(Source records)
/---

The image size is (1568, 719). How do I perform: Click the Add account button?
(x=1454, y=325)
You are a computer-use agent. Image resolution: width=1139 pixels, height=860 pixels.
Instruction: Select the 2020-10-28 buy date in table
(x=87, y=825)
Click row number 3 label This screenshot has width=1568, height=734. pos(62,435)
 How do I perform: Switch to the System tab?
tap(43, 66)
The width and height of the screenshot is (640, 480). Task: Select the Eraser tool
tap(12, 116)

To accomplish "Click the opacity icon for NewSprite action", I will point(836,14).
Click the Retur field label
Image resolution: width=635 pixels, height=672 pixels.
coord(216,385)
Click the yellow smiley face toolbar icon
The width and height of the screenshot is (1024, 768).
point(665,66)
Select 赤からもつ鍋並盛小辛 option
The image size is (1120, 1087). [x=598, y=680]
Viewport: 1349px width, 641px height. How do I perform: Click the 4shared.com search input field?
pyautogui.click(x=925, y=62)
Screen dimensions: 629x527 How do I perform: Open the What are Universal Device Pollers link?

\---

Prompt:
The line containing "Click the yellow smiley face toolbar icon" and every line after it, through the end of the records, should be repeated exactly and alone.

Answer space:
Click the yellow smiley face toolbar icon
The width and height of the screenshot is (1024, 768).
point(665,66)
Select 赤からもつ鍋並盛小辛 option
The image size is (1120, 1087). [x=598, y=680]
Viewport: 1349px width, 641px height. How do I perform: Click the 4shared.com search input field?
pyautogui.click(x=925, y=62)
Screen dimensions: 629x527 How do I perform: Open the What are Universal Device Pollers link?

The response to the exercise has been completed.